→ **Instructions for the task**: Please rewrite the lines below, replacing every "Screen dimensions" with "Screen size" and leaving everything else unchanged.

::: Records supplied

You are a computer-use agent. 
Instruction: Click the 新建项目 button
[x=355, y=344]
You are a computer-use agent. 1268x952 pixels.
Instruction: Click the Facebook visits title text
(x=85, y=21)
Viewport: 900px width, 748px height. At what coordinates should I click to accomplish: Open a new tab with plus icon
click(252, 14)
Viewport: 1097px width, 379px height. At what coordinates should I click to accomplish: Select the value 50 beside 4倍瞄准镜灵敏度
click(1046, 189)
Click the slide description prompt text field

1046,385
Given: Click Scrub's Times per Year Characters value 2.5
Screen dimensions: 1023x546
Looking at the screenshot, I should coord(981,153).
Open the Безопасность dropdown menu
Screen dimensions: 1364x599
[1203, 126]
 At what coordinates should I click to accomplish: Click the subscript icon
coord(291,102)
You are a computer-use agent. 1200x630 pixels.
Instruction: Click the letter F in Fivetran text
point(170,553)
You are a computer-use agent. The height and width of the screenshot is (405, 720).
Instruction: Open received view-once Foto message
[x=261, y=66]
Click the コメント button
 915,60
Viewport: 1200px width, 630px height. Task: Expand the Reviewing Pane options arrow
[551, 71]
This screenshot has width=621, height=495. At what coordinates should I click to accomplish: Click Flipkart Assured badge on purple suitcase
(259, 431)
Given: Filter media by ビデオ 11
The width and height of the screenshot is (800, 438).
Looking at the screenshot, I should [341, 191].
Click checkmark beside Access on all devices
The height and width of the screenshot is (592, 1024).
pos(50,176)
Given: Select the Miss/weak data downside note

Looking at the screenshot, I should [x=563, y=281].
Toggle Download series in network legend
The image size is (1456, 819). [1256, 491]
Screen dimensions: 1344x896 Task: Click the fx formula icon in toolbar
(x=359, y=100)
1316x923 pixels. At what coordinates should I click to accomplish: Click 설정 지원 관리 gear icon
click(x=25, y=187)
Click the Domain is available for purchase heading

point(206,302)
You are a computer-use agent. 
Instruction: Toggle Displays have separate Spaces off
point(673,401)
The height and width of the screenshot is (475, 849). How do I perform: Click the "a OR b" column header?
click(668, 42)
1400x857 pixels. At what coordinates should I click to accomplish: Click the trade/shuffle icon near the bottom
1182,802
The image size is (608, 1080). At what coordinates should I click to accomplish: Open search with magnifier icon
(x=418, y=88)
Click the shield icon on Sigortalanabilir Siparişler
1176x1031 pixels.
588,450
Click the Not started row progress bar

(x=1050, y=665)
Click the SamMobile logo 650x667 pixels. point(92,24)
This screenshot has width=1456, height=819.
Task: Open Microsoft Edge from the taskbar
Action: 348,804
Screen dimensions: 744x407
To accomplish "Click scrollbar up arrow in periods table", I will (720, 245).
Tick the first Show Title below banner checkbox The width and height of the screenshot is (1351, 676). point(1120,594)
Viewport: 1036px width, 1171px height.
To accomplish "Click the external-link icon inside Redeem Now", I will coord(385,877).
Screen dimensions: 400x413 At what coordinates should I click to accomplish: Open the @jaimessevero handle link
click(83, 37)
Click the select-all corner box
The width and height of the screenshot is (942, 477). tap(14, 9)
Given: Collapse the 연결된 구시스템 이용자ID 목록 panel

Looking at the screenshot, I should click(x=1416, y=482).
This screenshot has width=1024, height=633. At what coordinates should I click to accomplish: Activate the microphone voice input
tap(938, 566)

::::::

→ **Solution**:
You are a computer-use agent. 
Instruction: Click the 新建项目 button
[x=355, y=344]
You are a computer-use agent. 1268x952 pixels.
Instruction: Click the Facebook visits title text
(x=85, y=21)
Viewport: 900px width, 748px height. At what coordinates should I click to accomplish: Open a new tab with plus icon
click(252, 14)
Viewport: 1097px width, 379px height. At what coordinates should I click to accomplish: Select the value 50 beside 4倍瞄准镜灵敏度
click(1046, 189)
Click the slide description prompt text field

1046,385
Given: Click Scrub's Times per Year Characters value 2.5
Screen size: 1023x546
Looking at the screenshot, I should coord(981,153).
Open the Безопасность dropdown menu
Screen size: 1364x599
[1203, 126]
 At what coordinates should I click to accomplish: Click the subscript icon
coord(291,102)
You are a computer-use agent. 1200x630 pixels.
Instruction: Click the letter F in Fivetran text
point(170,553)
You are a computer-use agent. The height and width of the screenshot is (405, 720).
Instruction: Open received view-once Foto message
[x=261, y=66]
Click the コメント button
 915,60
Viewport: 1200px width, 630px height. Task: Expand the Reviewing Pane options arrow
[551, 71]
This screenshot has width=621, height=495. At what coordinates should I click to accomplish: Click Flipkart Assured badge on purple suitcase
(259, 431)
Given: Filter media by ビデオ 11
The width and height of the screenshot is (800, 438).
Looking at the screenshot, I should [341, 191].
Click checkmark beside Access on all devices
The height and width of the screenshot is (592, 1024).
pos(50,176)
Given: Select the Miss/weak data downside note

Looking at the screenshot, I should [x=563, y=281].
Toggle Download series in network legend
The image size is (1456, 819). [1256, 491]
Screen size: 1344x896 Task: Click the fx formula icon in toolbar
(x=359, y=100)
1316x923 pixels. At what coordinates should I click to accomplish: Click 설정 지원 관리 gear icon
click(x=25, y=187)
Click the Domain is available for purchase heading

point(206,302)
You are a computer-use agent. 
Instruction: Toggle Displays have separate Spaces off
point(673,401)
The height and width of the screenshot is (475, 849). How do I perform: Click the "a OR b" column header?
click(668, 42)
1400x857 pixels. At what coordinates should I click to accomplish: Click the trade/shuffle icon near the bottom
1182,802
The image size is (608, 1080). At what coordinates should I click to accomplish: Open search with magnifier icon
(x=418, y=88)
Click the shield icon on Sigortalanabilir Siparişler
1176x1031 pixels.
588,450
Click the Not started row progress bar

(x=1050, y=665)
Click the SamMobile logo 650x667 pixels. point(92,24)
This screenshot has width=1456, height=819.
Task: Open Microsoft Edge from the taskbar
Action: 348,804
Screen size: 744x407
To accomplish "Click scrollbar up arrow in periods table", I will (720, 245).
Tick the first Show Title below banner checkbox The width and height of the screenshot is (1351, 676). point(1120,594)
Viewport: 1036px width, 1171px height.
To accomplish "Click the external-link icon inside Redeem Now", I will coord(385,877).
Screen size: 400x413 At what coordinates should I click to accomplish: Open the @jaimessevero handle link
click(83, 37)
Click the select-all corner box
The width and height of the screenshot is (942, 477). tap(14, 9)
Given: Collapse the 연결된 구시스템 이용자ID 목록 panel

Looking at the screenshot, I should click(x=1416, y=482).
This screenshot has width=1024, height=633. At what coordinates should I click to accomplish: Activate the microphone voice input
tap(938, 566)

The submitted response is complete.